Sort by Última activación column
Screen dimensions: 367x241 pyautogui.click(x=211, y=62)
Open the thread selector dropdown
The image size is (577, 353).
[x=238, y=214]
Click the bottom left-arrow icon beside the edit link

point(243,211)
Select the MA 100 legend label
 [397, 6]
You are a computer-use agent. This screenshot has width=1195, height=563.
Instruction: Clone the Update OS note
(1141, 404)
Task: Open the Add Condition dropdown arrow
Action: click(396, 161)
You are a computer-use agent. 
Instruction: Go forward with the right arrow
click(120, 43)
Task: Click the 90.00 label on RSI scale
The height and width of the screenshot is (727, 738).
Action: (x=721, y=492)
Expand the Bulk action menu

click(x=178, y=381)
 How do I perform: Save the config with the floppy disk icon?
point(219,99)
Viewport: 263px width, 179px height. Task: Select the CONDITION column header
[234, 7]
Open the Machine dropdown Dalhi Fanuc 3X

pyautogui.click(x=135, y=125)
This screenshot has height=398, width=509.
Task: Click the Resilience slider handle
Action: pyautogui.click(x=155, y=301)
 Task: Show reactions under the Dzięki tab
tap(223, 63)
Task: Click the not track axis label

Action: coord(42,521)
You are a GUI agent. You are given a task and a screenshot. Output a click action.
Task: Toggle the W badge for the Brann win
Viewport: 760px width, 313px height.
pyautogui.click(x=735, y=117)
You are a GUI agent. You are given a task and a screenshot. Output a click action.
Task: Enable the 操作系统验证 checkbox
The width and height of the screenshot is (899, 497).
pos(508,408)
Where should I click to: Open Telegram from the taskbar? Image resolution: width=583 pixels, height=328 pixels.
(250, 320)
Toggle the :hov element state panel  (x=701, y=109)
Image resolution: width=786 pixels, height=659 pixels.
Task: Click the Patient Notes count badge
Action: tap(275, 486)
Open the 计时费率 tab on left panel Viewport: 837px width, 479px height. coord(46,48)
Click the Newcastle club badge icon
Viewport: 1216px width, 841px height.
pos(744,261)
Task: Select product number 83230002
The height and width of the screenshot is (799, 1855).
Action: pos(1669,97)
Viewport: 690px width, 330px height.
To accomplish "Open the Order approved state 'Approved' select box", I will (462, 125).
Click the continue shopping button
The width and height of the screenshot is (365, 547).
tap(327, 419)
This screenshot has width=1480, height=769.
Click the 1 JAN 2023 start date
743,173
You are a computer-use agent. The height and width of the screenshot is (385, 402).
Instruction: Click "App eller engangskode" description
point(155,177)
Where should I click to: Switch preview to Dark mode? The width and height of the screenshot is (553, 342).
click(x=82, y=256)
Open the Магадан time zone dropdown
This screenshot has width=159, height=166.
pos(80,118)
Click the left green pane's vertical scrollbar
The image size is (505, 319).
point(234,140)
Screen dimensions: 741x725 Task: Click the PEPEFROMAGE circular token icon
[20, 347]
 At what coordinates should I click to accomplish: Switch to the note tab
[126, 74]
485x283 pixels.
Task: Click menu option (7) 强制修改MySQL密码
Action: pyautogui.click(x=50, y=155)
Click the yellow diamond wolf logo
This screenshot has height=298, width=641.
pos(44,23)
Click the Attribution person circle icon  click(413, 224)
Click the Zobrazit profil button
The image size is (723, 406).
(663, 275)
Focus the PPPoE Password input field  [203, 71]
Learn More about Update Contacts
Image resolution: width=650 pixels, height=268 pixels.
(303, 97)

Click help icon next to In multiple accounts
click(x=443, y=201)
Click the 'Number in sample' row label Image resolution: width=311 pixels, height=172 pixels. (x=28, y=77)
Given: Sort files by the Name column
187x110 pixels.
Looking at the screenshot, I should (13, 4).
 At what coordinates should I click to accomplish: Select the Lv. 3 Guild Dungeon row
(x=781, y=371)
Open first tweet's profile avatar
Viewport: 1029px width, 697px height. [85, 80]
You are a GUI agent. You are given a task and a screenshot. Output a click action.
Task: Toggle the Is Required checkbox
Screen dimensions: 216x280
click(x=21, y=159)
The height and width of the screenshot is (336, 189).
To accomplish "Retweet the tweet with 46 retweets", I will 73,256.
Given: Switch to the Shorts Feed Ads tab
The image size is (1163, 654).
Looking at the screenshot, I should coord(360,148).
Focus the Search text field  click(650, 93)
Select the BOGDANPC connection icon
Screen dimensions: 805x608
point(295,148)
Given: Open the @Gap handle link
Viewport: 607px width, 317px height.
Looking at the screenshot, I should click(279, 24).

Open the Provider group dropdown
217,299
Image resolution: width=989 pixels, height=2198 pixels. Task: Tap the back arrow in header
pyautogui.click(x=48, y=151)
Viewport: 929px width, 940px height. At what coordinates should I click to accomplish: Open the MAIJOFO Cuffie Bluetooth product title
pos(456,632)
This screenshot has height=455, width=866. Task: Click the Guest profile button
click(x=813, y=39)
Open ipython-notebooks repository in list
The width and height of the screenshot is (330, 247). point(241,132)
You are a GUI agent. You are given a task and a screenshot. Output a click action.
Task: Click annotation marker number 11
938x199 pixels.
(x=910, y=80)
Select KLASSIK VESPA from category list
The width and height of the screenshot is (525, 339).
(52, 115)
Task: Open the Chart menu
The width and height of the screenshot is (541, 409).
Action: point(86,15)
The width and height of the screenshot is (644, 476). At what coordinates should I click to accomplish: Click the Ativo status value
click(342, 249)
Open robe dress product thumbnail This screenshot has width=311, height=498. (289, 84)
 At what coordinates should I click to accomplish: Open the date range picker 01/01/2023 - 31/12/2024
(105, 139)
************
A word-for-word copy of the entries, from the first line through the line containing "You are a computer-use agent. This", is the whole answer.

— OUTPUT OF THE EXERCISE —
Sort by Última activación column
Screen dimensions: 367x241 pyautogui.click(x=211, y=62)
Open the thread selector dropdown
The image size is (577, 353).
[x=238, y=214]
Click the bottom left-arrow icon beside the edit link

point(243,211)
Select the MA 100 legend label
 [397, 6]
You are a computer-use agent. This screenshot has width=1195, height=563.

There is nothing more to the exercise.